La Paz is a good base point for whale-watching expeditions that depart from Bahía Magdalena (Magdalena Bay,) about 265 kilometres from La Paz, or about six hours total for the trip. This is where the visitors can see mother whales and their calves playing.
These trips usually entail spending one night in the small town of San Carlos rather than making it a one-day trip. The best time to view whales is from December to April.
There are also whale watching trips in the Sea of Cortez which leave from La Paz. These trips will not allow for as proximity to the whales as the trips to the Bahía, but will still provide fantastic whale sightings, including breeching and spouting.
The Museo Acuario de los Californias in La Paz, housed in the former governor’s mansion, showcases marine life in the Sea of Cortez. It is continually under expansion, and features both indoor tanks and outdoor ponds and waterfalls.

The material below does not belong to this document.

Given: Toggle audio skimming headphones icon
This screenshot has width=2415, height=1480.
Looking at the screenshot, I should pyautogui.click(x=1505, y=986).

The aquarium is open from 10 a.m. to 2 p.m. daily, and is on the road toward the beaches north of town
Baja California’s history and heritage is quite unique from the rest of Mexico, and the Museo de Antropología, open 9 a.m. to 6 p.m. daily, houses copies of Hernán de Cortes’s manuscripts from his first sighting of the area, as well as photos of Baja cave paintings, recreations of native villages and some artifacts — all signage is only in Spanish, but the museum staffers are happy to help translate.
The museum is steps away from the traditional zócalo, or main plaza, of La Paz, Plaza Constitución, where you might catch a concert in the gazebo, or a local art show.
The city’s Historic District features neoclassical architecture, with buildings dating from the early 20th century. The Antigua Casa de Gobierno del Territorio is now the Center for Popular Culture, housing exhibitions of art and traditions of the state, as well as of the rest of Mexico. La Paz’s City Hall and the Juarez Theater are also worth a look.
Baja California is famed for its seafood and most of all, for fish tacos. A visit to afore-mentioned Bismark can provide a taco fix, as well as a feast of Caldo de Camarón — grilled lobsters hanging over the sides of the plate — and overflowing seafood ceviches. The restaurant is a bit of a drive, but has a smaller site on the boardwalk as well.